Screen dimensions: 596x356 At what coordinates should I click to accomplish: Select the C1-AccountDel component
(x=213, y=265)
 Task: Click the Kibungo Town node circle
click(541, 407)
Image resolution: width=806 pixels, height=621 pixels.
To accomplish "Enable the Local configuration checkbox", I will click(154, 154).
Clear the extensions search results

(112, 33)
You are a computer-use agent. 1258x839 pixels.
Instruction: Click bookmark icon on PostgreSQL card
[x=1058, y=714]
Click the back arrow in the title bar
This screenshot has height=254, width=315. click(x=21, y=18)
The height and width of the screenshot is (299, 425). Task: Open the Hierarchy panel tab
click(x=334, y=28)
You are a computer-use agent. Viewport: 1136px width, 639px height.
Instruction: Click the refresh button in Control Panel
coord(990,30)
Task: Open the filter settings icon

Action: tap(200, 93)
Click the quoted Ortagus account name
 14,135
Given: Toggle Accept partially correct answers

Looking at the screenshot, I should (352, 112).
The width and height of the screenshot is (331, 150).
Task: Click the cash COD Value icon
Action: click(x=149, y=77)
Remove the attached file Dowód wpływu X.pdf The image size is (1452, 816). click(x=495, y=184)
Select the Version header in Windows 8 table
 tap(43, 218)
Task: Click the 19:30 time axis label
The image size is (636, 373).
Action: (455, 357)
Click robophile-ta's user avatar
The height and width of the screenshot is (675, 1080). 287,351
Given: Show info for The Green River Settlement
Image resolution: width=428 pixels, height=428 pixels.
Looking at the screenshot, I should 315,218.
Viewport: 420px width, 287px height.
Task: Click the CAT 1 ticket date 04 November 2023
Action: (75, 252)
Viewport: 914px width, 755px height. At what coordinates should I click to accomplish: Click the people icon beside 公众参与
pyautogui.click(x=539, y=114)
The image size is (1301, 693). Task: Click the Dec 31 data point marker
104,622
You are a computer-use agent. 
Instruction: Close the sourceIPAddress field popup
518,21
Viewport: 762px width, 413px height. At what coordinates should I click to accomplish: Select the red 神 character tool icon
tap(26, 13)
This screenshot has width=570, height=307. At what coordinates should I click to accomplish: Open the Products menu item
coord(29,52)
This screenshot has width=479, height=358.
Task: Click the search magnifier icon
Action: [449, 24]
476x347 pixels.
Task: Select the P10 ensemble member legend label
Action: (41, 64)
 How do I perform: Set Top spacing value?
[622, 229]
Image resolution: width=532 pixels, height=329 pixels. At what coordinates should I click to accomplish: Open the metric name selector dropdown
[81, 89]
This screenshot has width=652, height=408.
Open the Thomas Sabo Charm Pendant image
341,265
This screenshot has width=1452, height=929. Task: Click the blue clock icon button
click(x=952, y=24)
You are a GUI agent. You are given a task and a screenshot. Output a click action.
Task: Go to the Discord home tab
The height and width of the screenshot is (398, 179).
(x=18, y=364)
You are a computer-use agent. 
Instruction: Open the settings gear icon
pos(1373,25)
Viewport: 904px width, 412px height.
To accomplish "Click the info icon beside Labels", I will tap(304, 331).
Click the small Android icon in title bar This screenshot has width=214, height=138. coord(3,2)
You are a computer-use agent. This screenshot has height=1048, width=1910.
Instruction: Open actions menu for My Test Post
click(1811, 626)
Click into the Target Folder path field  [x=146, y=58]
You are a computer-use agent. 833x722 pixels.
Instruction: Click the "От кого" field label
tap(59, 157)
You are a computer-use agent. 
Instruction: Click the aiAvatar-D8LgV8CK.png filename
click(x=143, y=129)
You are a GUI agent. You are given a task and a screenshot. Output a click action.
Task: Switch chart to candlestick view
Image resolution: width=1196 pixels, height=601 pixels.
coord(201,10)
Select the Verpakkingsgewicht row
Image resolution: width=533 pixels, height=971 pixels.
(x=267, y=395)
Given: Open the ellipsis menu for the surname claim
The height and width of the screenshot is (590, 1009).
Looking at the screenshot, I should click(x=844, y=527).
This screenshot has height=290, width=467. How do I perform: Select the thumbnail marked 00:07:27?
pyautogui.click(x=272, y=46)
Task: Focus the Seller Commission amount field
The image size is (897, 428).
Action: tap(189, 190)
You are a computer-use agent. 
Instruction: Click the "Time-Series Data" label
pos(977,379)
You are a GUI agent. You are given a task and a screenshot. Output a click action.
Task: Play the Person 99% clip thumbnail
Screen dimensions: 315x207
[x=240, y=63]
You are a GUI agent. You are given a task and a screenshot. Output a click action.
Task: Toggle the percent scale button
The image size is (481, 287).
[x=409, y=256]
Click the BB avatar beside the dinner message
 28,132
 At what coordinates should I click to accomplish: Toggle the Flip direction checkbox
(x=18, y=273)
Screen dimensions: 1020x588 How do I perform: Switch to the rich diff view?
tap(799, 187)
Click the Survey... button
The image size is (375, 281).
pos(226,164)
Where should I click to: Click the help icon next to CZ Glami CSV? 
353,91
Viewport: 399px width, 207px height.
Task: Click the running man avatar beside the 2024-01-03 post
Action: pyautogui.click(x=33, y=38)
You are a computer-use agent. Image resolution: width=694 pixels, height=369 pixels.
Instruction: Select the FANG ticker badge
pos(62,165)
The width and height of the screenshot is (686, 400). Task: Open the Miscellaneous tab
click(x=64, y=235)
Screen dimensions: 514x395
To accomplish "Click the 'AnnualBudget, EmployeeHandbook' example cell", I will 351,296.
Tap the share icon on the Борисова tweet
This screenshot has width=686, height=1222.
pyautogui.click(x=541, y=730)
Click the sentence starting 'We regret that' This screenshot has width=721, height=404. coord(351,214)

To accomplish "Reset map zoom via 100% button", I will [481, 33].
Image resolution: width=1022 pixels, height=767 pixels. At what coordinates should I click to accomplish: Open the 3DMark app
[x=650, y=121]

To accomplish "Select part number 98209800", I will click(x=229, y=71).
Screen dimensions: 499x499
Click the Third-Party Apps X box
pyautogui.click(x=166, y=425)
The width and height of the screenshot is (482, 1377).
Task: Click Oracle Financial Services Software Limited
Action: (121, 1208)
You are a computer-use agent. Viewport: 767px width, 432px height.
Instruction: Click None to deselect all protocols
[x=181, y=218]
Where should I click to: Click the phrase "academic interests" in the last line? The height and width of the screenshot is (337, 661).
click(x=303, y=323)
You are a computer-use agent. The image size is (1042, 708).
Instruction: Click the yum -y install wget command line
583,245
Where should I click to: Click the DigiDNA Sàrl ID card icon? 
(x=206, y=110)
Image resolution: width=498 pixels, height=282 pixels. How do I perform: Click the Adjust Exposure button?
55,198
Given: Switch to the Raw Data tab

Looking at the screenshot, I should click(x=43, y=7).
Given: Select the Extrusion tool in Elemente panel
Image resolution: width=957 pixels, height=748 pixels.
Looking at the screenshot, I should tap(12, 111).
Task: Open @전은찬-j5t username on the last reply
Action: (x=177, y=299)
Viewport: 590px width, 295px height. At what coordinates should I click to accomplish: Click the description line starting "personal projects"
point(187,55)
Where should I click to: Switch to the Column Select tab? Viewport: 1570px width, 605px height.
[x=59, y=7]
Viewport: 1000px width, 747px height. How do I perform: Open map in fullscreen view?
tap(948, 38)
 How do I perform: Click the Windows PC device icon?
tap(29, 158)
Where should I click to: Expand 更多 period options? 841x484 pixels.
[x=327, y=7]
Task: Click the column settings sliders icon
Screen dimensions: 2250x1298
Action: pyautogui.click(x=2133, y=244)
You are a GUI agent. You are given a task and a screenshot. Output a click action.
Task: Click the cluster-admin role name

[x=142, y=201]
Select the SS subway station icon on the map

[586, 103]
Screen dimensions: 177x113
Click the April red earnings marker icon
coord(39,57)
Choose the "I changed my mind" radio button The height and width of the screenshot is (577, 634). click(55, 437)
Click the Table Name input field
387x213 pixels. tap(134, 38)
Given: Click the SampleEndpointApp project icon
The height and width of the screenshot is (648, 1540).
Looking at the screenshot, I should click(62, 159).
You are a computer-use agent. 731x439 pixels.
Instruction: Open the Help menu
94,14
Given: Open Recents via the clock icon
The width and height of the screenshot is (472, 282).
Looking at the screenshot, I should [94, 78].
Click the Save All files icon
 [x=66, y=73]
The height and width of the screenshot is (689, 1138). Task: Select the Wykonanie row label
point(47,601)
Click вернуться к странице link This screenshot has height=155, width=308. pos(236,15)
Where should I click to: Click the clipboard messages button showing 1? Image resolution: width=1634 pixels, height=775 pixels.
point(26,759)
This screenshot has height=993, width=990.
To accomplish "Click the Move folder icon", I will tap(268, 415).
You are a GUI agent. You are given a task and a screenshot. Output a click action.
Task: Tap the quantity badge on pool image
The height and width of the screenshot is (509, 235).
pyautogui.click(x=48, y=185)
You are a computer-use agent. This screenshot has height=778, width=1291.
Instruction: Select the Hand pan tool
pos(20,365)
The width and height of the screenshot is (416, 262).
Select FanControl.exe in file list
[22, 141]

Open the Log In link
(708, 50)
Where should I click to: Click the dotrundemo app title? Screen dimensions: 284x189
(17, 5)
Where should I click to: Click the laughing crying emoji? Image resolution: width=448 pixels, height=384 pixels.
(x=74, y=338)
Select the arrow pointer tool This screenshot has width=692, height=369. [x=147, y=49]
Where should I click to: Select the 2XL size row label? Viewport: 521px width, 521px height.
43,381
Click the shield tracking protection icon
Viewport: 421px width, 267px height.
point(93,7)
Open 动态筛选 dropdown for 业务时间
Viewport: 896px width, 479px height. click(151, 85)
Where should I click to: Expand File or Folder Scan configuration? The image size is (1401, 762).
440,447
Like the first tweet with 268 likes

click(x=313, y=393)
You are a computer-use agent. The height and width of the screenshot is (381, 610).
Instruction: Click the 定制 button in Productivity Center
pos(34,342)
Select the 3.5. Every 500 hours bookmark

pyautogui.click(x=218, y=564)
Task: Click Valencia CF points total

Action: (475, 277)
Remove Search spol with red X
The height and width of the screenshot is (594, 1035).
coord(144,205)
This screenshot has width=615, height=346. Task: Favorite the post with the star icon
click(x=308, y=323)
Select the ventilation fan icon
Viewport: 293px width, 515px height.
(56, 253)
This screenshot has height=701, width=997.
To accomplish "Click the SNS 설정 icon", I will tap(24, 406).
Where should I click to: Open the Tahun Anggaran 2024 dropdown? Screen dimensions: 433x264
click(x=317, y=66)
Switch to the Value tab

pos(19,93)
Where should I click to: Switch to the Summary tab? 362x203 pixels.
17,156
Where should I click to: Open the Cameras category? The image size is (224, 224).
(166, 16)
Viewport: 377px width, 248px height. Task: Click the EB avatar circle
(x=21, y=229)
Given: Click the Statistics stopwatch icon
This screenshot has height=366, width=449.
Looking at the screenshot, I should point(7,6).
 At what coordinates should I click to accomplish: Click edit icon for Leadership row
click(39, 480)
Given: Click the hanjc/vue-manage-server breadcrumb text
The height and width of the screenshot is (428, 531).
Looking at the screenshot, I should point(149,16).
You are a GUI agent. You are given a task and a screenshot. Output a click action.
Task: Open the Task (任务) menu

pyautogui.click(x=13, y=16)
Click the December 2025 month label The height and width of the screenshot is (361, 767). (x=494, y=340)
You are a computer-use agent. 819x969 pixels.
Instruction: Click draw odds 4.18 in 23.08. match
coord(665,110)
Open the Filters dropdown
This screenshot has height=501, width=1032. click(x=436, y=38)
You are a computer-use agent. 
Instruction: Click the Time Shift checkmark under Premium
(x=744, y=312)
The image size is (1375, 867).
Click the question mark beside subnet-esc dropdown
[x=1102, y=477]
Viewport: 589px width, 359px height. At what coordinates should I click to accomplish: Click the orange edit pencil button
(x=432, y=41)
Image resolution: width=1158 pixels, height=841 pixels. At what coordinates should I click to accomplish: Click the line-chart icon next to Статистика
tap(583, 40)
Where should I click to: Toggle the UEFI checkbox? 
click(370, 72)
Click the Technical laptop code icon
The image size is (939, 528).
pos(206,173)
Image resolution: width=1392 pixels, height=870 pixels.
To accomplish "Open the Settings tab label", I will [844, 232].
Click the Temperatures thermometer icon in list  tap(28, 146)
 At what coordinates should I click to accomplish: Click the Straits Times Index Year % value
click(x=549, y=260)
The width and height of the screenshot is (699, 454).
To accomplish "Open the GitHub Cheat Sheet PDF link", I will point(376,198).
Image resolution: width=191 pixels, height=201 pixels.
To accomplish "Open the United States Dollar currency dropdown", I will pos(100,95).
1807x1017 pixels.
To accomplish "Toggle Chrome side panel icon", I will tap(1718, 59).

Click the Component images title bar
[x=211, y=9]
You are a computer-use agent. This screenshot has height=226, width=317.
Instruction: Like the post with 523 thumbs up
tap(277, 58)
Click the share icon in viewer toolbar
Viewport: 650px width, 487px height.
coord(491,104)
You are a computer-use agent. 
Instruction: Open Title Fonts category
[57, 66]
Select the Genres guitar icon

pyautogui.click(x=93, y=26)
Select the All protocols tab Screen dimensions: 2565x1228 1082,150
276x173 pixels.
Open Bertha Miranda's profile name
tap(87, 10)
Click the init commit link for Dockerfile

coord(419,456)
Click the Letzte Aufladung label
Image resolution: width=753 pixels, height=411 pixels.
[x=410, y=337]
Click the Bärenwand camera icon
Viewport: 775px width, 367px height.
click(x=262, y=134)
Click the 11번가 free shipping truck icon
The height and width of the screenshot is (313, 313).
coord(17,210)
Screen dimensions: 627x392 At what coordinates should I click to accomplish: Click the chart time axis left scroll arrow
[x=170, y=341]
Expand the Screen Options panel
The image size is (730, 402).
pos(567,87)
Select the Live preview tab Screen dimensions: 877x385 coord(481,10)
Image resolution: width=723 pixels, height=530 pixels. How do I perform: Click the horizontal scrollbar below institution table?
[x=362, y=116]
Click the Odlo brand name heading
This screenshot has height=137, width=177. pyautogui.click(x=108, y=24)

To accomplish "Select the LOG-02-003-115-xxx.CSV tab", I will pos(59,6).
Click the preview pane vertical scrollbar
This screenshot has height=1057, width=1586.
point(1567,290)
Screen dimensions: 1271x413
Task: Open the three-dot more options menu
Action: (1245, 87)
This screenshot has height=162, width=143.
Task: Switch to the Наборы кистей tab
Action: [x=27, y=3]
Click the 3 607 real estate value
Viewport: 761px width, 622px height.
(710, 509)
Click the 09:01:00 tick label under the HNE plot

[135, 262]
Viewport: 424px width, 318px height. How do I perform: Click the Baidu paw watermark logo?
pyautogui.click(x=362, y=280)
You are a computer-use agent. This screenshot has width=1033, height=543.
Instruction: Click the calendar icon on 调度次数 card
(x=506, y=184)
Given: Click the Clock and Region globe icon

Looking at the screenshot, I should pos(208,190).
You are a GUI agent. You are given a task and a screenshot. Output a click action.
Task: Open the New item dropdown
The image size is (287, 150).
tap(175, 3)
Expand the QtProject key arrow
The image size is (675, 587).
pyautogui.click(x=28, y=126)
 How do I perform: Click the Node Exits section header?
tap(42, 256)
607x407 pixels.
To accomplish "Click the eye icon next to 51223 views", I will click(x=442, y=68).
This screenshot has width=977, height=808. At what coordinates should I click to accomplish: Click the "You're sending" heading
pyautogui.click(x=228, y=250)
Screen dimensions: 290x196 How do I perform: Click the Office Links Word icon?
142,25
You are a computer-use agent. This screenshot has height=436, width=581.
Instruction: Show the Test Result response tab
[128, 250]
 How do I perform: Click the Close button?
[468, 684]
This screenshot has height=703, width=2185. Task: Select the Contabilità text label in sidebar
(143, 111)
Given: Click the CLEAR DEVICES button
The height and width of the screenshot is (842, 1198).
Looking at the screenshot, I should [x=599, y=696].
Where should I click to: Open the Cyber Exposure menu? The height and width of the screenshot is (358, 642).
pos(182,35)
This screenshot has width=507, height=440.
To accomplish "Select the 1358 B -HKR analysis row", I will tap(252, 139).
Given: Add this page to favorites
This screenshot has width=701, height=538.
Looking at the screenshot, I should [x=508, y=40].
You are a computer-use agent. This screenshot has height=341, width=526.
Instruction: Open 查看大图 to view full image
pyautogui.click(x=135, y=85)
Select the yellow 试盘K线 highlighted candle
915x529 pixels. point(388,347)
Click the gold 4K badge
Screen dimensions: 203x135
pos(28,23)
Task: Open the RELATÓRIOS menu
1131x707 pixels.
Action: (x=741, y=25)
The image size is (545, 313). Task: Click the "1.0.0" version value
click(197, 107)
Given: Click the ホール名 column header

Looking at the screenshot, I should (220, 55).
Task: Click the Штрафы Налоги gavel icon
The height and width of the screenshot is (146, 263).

### [Instruction]
Print the items again exactly as they appear, covering the stretch from the line that contains "Click the Component images title bar" through the line that contains "coord(491,104)".

### [Completed exercise]
Click the Component images title bar
[x=211, y=9]
You are a computer-use agent. This screenshot has height=226, width=317.
Instruction: Like the post with 523 thumbs up
tap(277, 58)
Click the share icon in viewer toolbar
Viewport: 650px width, 487px height.
coord(491,104)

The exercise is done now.